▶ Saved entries

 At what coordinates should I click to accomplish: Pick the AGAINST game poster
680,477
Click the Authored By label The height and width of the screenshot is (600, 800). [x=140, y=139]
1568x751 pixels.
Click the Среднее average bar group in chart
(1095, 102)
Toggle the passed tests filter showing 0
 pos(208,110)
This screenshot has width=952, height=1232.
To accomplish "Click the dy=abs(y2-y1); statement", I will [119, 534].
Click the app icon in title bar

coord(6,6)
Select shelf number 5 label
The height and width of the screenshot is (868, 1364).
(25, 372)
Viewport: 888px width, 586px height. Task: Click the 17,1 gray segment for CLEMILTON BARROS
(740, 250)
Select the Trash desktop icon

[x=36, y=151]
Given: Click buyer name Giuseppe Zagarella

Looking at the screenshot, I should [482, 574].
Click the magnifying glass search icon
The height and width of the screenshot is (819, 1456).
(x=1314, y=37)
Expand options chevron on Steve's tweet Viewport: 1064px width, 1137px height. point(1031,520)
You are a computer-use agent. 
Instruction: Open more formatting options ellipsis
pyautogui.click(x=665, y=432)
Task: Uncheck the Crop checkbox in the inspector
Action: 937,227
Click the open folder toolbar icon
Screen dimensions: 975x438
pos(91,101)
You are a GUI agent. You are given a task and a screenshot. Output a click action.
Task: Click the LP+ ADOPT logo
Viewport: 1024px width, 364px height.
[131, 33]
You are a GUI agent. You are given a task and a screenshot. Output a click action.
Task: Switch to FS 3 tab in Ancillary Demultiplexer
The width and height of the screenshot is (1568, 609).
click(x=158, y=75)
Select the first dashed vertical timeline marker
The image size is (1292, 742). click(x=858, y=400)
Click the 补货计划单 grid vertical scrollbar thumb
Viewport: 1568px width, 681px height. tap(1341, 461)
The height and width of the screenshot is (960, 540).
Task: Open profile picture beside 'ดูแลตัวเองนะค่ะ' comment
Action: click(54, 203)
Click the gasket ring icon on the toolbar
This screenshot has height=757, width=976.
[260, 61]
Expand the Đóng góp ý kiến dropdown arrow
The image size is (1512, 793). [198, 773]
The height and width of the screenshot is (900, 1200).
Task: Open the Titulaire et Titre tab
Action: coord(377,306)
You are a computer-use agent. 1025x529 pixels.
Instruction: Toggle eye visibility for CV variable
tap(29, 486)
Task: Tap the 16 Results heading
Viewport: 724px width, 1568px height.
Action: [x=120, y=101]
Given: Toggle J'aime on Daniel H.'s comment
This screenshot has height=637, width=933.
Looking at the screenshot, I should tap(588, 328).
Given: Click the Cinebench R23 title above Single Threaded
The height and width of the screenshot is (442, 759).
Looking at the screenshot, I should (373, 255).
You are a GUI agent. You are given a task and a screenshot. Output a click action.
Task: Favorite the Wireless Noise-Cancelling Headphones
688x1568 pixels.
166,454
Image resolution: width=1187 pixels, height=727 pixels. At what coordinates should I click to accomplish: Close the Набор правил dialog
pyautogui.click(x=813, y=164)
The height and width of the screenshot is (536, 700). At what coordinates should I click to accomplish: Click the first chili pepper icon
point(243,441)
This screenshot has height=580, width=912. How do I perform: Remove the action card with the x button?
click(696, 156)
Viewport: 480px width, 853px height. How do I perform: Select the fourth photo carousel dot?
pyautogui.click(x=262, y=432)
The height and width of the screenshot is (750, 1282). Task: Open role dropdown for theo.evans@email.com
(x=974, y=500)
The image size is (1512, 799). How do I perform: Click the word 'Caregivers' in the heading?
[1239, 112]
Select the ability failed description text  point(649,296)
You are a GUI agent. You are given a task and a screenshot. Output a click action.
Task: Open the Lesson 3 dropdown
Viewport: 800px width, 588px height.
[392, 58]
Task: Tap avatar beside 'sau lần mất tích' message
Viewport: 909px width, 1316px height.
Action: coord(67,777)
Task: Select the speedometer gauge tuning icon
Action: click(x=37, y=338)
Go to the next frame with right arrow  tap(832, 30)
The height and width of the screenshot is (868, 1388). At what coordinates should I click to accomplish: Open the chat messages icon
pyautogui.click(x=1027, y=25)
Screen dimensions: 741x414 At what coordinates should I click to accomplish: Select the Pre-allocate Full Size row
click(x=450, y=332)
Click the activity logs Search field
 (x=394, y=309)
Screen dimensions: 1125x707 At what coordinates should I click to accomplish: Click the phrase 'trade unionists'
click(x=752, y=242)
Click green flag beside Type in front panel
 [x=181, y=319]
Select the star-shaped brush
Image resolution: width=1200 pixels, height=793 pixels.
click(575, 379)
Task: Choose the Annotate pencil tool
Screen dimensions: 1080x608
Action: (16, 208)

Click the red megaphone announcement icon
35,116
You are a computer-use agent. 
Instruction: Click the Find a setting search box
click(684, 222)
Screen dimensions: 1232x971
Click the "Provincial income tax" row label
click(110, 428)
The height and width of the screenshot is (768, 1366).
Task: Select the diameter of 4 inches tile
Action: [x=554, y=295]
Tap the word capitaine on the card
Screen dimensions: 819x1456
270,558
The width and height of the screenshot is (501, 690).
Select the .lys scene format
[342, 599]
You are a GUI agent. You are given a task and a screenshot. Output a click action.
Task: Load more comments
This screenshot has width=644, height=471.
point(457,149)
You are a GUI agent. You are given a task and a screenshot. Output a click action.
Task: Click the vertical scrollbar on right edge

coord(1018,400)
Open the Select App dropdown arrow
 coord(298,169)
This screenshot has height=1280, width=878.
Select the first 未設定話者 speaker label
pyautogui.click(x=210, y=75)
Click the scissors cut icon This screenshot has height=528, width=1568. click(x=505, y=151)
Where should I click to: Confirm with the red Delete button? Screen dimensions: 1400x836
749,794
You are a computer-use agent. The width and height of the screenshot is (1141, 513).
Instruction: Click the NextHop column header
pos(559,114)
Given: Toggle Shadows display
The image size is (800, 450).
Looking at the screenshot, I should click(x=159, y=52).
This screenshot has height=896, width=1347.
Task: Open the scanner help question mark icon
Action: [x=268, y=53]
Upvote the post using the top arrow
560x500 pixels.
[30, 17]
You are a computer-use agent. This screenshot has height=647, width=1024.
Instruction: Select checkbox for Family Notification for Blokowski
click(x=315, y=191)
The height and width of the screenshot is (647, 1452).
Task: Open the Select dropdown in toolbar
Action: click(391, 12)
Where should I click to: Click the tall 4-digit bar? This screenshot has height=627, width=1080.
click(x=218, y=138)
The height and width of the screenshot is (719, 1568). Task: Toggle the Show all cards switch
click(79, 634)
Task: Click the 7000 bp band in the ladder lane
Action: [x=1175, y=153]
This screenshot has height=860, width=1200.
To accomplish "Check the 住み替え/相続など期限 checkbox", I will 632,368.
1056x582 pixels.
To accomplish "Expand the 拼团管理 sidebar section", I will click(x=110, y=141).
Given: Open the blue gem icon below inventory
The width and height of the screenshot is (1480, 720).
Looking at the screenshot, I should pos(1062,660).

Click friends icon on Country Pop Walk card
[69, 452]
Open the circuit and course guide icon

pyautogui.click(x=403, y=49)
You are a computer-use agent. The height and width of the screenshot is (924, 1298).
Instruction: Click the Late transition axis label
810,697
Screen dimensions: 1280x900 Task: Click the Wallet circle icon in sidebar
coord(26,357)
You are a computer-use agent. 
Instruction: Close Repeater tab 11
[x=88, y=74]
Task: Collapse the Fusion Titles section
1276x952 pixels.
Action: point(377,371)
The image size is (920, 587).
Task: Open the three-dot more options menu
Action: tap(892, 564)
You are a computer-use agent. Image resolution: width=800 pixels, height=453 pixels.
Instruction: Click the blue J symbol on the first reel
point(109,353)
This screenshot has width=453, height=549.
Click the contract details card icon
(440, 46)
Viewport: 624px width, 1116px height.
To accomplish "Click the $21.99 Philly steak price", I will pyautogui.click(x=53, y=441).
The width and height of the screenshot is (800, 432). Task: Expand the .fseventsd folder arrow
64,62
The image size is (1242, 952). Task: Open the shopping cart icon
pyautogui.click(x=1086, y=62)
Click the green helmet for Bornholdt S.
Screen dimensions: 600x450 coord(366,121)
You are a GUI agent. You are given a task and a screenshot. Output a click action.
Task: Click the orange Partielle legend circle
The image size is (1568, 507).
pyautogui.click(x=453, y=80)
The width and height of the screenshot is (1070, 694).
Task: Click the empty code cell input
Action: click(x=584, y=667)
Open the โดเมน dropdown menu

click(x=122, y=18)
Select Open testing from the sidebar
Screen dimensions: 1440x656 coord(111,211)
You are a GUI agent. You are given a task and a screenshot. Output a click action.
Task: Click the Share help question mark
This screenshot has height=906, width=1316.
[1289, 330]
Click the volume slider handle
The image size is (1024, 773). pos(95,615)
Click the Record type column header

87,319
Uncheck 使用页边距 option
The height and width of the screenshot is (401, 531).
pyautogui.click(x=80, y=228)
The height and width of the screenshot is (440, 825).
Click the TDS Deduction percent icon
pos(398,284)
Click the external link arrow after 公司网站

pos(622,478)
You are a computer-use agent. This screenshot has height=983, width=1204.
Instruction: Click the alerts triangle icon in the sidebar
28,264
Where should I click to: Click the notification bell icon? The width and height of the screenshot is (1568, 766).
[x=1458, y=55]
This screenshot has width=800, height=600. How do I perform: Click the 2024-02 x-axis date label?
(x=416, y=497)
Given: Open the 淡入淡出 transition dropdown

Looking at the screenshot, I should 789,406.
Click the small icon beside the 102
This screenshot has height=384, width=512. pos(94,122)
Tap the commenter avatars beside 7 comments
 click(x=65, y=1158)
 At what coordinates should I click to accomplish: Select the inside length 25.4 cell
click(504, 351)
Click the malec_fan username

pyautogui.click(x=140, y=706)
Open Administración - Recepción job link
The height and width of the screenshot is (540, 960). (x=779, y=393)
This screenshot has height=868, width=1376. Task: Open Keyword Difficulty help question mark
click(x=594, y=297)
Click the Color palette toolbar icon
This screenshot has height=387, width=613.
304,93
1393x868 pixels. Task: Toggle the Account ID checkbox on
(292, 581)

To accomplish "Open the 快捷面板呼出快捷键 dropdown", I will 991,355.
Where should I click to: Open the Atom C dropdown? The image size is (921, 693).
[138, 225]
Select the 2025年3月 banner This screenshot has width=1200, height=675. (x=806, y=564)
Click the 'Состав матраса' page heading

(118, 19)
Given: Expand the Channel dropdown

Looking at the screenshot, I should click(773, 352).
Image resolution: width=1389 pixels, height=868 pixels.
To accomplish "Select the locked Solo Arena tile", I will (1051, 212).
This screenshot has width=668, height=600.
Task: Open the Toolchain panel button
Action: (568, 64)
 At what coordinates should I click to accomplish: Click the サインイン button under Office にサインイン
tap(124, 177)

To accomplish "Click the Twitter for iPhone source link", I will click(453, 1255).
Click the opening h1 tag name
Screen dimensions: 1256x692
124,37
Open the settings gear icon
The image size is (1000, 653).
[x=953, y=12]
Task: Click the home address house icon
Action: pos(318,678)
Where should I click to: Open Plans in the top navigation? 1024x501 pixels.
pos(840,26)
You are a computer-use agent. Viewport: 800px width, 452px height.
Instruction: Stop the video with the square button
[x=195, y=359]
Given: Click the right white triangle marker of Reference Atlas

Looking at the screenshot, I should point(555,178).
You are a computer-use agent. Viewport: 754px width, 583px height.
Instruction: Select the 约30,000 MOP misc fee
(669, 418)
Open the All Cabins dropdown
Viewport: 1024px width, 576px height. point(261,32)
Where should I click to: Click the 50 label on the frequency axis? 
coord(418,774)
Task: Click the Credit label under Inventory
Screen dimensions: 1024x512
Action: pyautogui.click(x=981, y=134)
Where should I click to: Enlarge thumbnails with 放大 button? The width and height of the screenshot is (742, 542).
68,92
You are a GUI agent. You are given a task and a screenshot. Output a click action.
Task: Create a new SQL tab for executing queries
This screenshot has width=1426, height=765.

▶ Your assignment
Only a number is wanted. Count the lines of the data that contain "section".

▶ Worked solution
2